Nice places but quite different...


----------



## CrazyJ3 (Jan 17, 2016)

Very nice. You've transported me to Italy.


----------



## BrickHouse (Jan 18, 2016)

Very nice! #1 really pops!!


----------



## Philmar (Jan 18, 2016)

great shots!!
Any idea if Cinque Terre is much cheaper to visit than the Amalfi Coast?


----------



## Philmar (Feb 25, 2016)

Braineack said:


> Look amazing.  PLanning a trip to italy, but we ended up cutting out Cinque Terre from the itinerary.  Hopefully Positano and Almafi make up for it.



Any idea if Cinque Terre is much cheaper to visit than the Amalfi Coast?


----------



## Braineack (Feb 26, 2016)

Philmar said:


> Braineack said:
> 
> 
> > Look amazing.  PLanning a trip to italy, but we ended up cutting out Cinque Terre from the itinerary.  Hopefully Positano and Almafi make up for it.
> ...




Just different parts of Italy, I can't imagine there being much of a difference flying from Canada at that point.  Cinque Terre is a small coastal area more Northwest (west of Florence, above Pisa).

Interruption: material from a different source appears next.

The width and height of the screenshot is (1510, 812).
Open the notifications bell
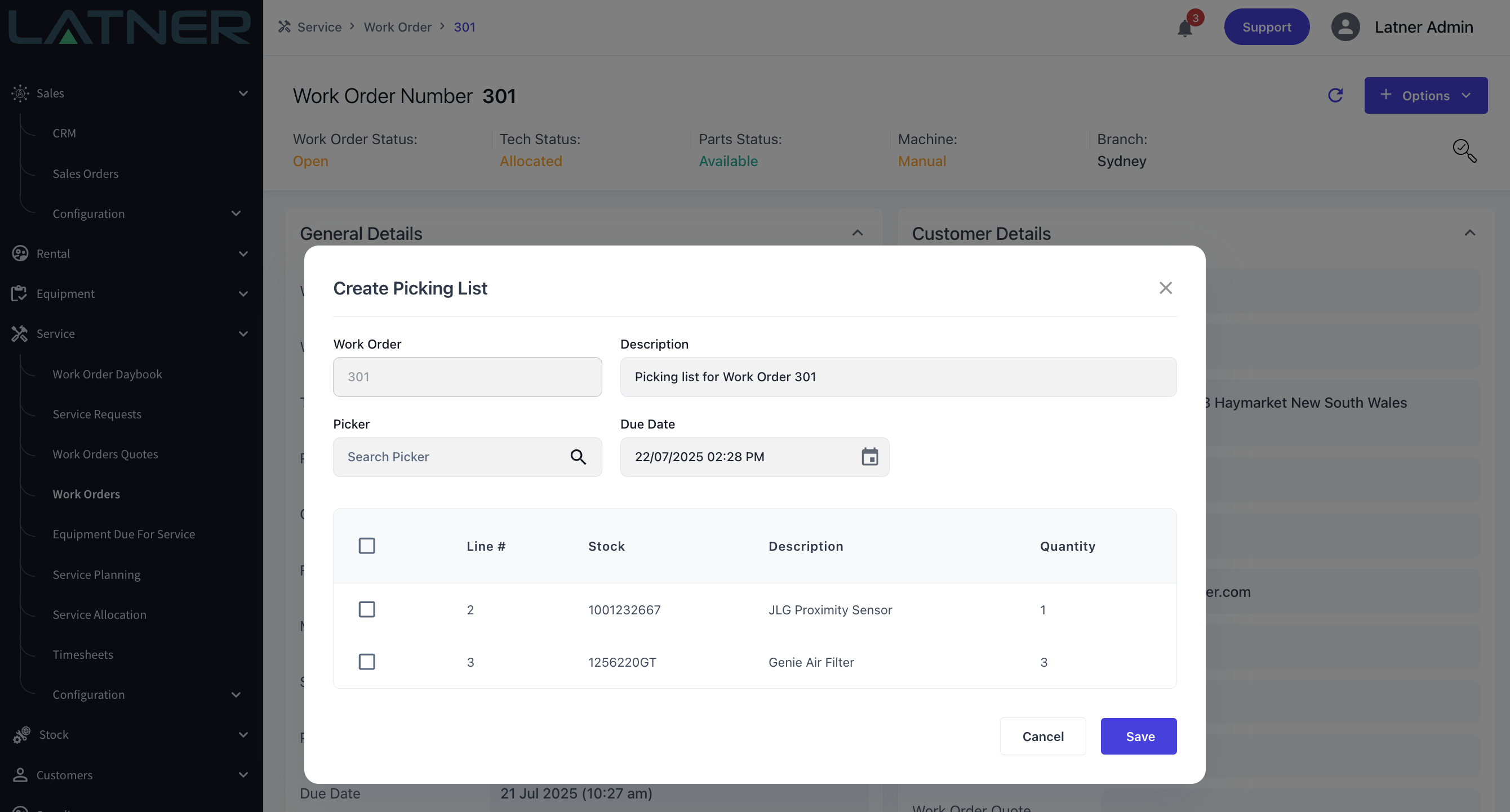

The Almafi coast is still on the West, but below Naples/Pompeii and you have places like Sorrento, Capri, Positano, Pompeii, etc you can visit.


----------



## Kalyt (Feb 27, 2016)

The 3 is the one I like the best. The way you filled the frame works well. And the cliff that makes the diagonal line, really helps the eye through the picture.


----------